Newly qualified teachers will often hear this piece of advice and they should just ignore it because it is total nonsense. No really it is absolute garbage.

If you smile on your first day with a class this most definitely isn’t a sign of weakness and pupils will not walk all over you for the rest of the year. You don’t need to be all alpha-male either and act all tough fearing that pupils will see you as a wishy-washy pushover.

What century are we in again? Happiness is the new work ethic and that means smiling.

12 reasons To Smile

1. Security

Children feel safe and comfortable with a teacher who flashes their gnashes. Who wants a Miss Trunchball intimidating them? Many children feel extremely anxious on their first day back to school so why would you want to inspire fear in them? Children come to school to feel secure in their surroundings and their class teacher will make or break their happiness.

2. Wellbeing

Smiling is important to wellbeing. It’s good for you and it’s good for children. If we spend half the day frowning, grumbling, snarling and being menacing then expect half the class to be nervous of you and the other 50% disliking you. A smile triggers a smile and delivers the feel-good factor: every class should be full of endorphins. Teachers who smile are happier people: it’s good for your heart and relieves a lot of tension and stress.

● Supplied information:
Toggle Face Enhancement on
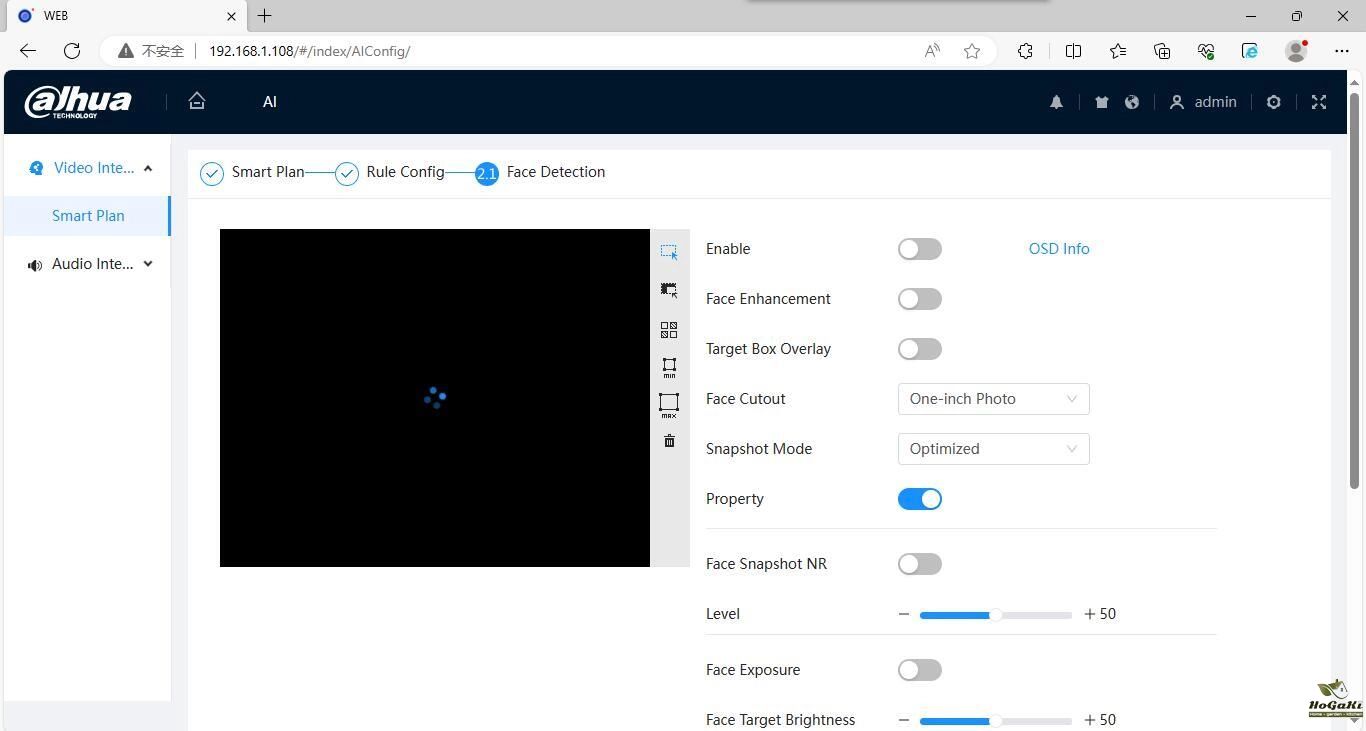This screenshot has width=1366, height=731. pos(919,299)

● Challenges:
(a) Answer these about the piece on why teachers should smile:
(i) What does the piece call the new work ethic?
(ii) Under "Security", how do many children feel on their first day back to school?
(iii) Under "Wellbeing", which organ does the piece say smiling is good for?
(b) Please turn the paragraph that begins "Smiling is important to wellbeing" in the piece on teachers smiling into a short bulleted list that keeps its main points.
(c) Write the next part of the piece on teachers smiling, starting right after its final sentence.

● Answers to each task:
(a)
(i) Happiness.
(ii) Extremely anxious.
(iii) The heart.

(b)
- Smiling is important to wellbeing and good for both teachers and children.
- A teacher who spends half the day frowning, grumbling and being menacing can expect half the class to be nervous of them and the other half to dislike them.
- A smile triggers a smile and brings the feel-good factor; every class should be full of endorphins.
- Teachers who smile are happier, and smiling is good for the heart and relieves tension and stress.

(c)
3. Mood-maker

A smile can relax children so this helps them learn far more effectively and behave better too. Children equate smiling with kindness, humour and positivity so plenty of smiles can dramatically alter their mindset, outlook, approach and perspective. Smiling can lift bad moods with very little effort and smiling tends to lead to laughter – classes full of laughter are great places to be.

4. Bonds

Scowls and growls bulldoze and damage whereas smiles are great for building rapport and nourishing relationships. Most people warm to a smile and are drawn into sharing more of themselves. Smiles are superb for learning.

5. Impress

Smiles impress and make positive impressions. Don’t you want to make a fabulous first impression with your new classes so that children want to be in your class? Smiling is memorable and long-lasting. When children go home and are asked, “What’s your teacher like?” then “smiley” is better than “scary”.

6. Friendly

Children want nice teachers who support them – there’s no rocket science behind this. But showing your pearly whites is crucial because it makes you a teacher liked by children and trusted. Smiles build trust, respect and motivation.

7. Parents

Many parents can be intimidated by their child’s teacher often because of their own poor relationships with teachers when they were at school. When children speak positively of you as being a warm, friendly and beaming teacher then this disrupts their thinking – they realise not all teachers are detached dragons and demon dictators.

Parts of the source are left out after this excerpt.